Dividend yield: 2.5% | Payout ratio: 48% | 52w drawdown: 15%

FCF yield at 5.7% against a 2.5% dividend results in a 48% payout ratio, and gross margin at 79% reflects HIV and oncology pricing power rather than volume-driven throughput. ROIC at 22% and interest coverage at 10.6× confirm capital efficiency, and the 15% drawdown narrows the P/E to 19.7× against an earnings yield of 5.1%.

Insiders added 271,993 net shares over six months at a 56% buy ratio against 35% sells; Johanna Mercier filed April 16, Harish Manwani and Kelly Kramer filed May 4. The concentration of director-level activity and the 1.6× buy-to-sell ratio flag alignment during the drawdown, not option-exercise noise.

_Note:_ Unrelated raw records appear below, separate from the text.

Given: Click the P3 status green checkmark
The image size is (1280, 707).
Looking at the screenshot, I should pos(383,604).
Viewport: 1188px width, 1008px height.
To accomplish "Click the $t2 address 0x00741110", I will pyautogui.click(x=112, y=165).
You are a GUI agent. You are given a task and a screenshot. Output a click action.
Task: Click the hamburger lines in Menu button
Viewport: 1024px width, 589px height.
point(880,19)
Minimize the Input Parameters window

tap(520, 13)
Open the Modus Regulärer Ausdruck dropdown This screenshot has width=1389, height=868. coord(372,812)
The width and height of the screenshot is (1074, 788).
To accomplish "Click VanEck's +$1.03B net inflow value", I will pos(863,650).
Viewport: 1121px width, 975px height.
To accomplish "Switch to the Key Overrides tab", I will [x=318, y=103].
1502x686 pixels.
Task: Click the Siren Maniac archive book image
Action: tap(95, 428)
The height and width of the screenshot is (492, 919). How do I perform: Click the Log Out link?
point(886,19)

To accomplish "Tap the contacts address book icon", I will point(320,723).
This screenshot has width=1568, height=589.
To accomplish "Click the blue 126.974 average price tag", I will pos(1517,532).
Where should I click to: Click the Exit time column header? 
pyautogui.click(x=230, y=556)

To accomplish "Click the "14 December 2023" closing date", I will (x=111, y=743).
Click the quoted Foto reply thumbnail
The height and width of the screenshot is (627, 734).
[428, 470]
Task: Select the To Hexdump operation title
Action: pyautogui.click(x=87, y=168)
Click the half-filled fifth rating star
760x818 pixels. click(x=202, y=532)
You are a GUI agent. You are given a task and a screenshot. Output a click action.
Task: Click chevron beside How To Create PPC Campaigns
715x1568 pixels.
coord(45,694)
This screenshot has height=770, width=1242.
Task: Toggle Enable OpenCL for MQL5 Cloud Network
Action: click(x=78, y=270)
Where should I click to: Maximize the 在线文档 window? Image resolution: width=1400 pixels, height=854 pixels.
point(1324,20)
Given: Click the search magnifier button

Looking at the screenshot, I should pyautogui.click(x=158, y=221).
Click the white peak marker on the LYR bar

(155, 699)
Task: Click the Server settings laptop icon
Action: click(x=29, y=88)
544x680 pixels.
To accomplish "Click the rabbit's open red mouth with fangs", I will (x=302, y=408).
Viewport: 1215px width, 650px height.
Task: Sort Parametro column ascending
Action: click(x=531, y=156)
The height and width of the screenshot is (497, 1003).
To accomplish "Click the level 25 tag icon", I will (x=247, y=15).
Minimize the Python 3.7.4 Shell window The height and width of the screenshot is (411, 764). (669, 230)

Revenue growth at 2.4% and the 10-year normalized earnings yield at 0.7% show a mature base business; the setup depends on lenacapavir uptake and oncology pipeline execution offsetting Biktarvy patent cliffs. The 48% payout is covered by current cash flow, but the growth rate limits upside from here.


What to Watch

  • Newmont Q1 earnings (expected early May): production guidance and cost-per-ounce metrics will confirm whether the 30% ROIC is structural or metal-price dependent.
  • Biogen Alzheimer's franchise updates (ongoing): any Medicare coverage expansion or real-world lecanemab adherence data reshapes the revenue ramp; the 7.1% FCF yield is priced for status quo.
  • ConocoPhillips Qatar downtime guidance (Q2): any extension of the announced production pause tightens FCF generation and pressures the 51% payout cushion before Brent provides relief.
  • Dollar Tree same-store sales comps (Q1 report, late May): traffic trends and shrink data will determine whether the 34% drawdown is justified or overdone; the 7.6% FCF yield assumes current trajectory holds.